Prompt:
Among the records that follow, find each line holding the word "This" and copy it.

*** Opening of Data shown ***

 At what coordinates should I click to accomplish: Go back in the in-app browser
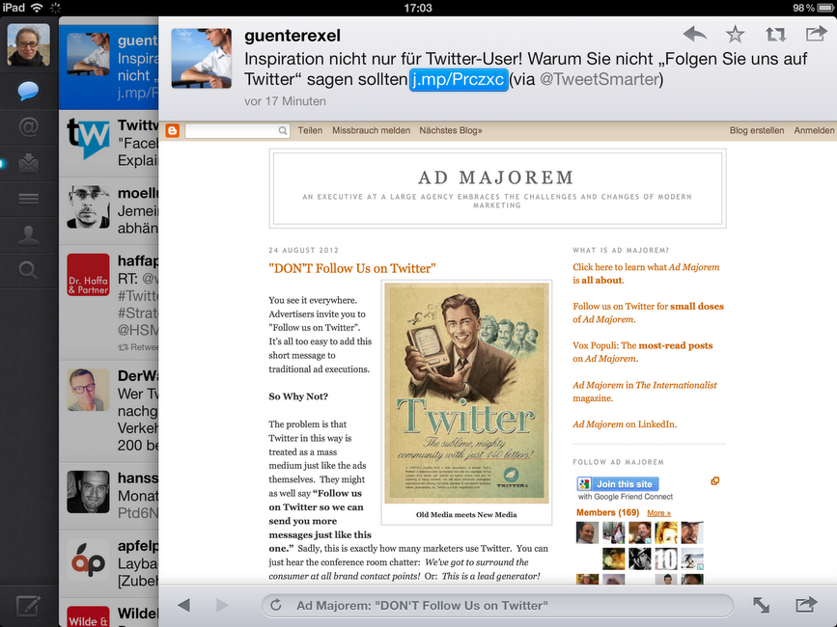[x=183, y=605]
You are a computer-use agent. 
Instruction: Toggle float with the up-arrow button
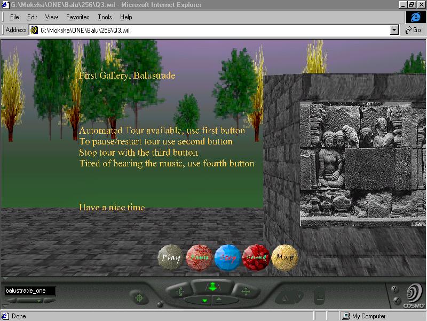(x=219, y=301)

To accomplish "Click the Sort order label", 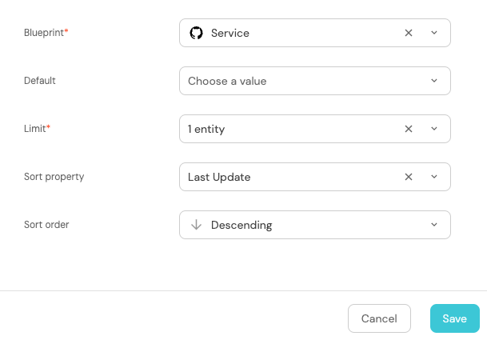I will 46,225.
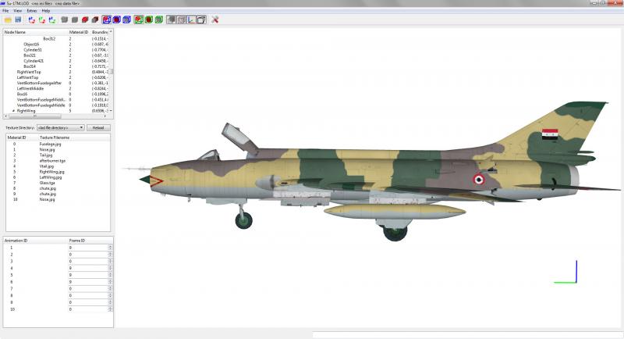Open the File menu
The width and height of the screenshot is (624, 339).
tap(5, 11)
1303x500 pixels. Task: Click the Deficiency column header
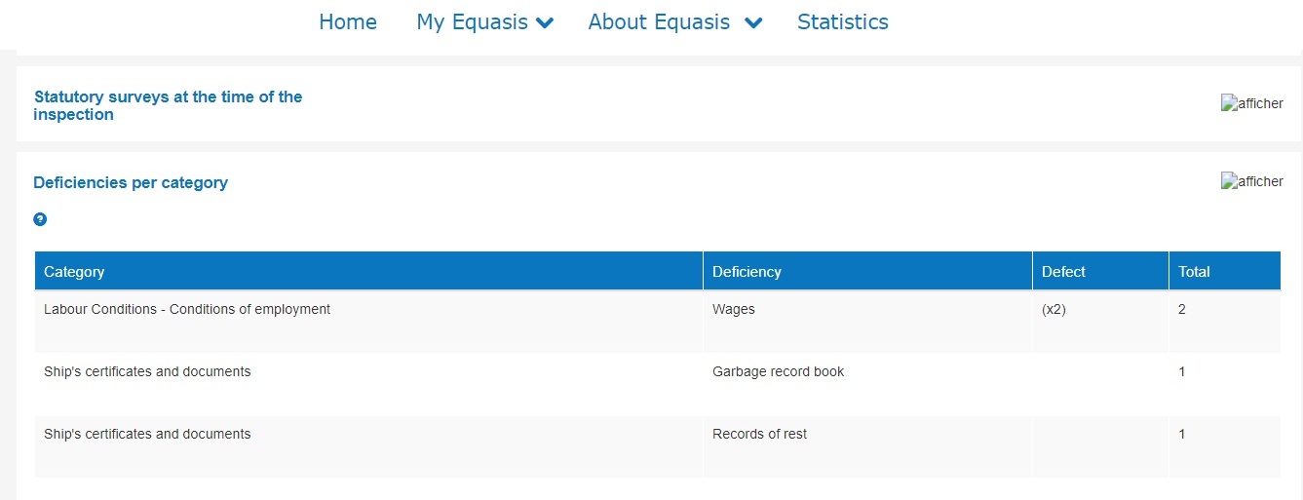coord(747,272)
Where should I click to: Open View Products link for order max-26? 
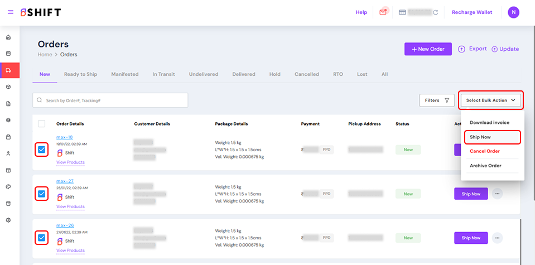pyautogui.click(x=70, y=250)
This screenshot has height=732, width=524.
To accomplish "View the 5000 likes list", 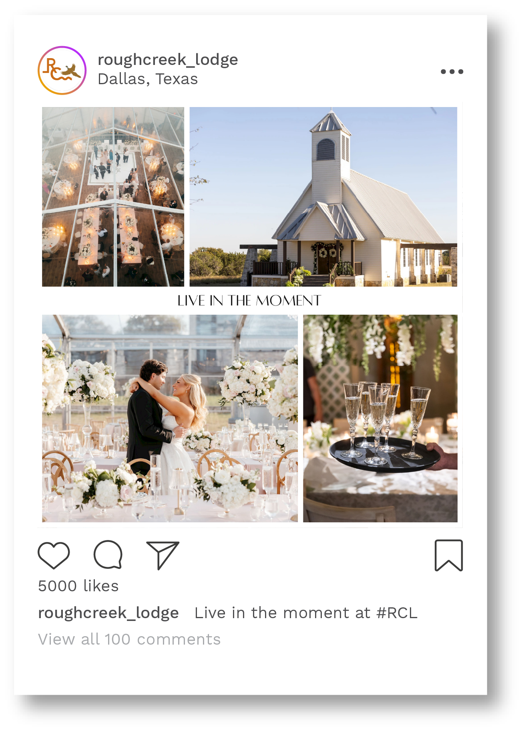I will point(78,586).
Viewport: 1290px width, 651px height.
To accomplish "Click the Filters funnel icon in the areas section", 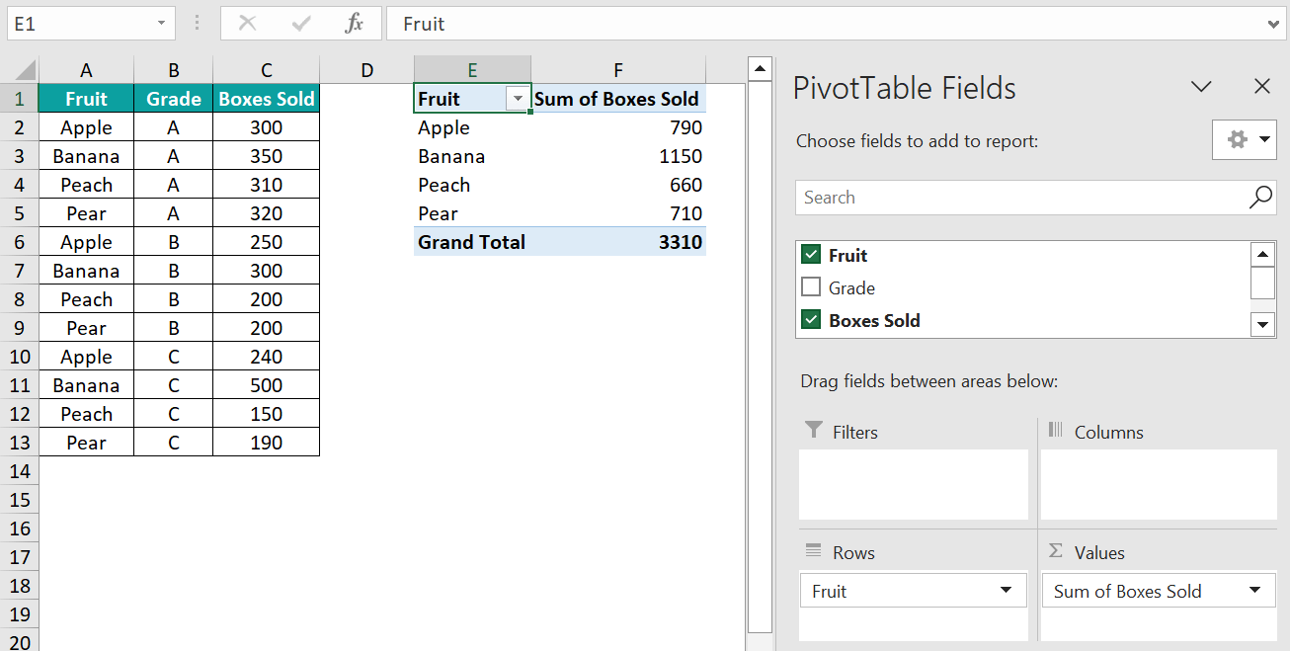I will coord(813,431).
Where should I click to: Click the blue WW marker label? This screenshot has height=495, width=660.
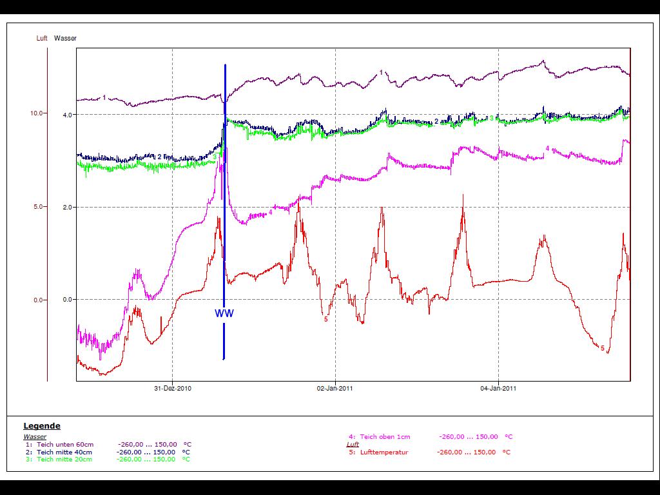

*** Close of Data shown ***

Exercise result:
This screenshot has height=732, width=524.
Where should I click to: Click the blue WW marker label? This screenshot has height=495, width=660.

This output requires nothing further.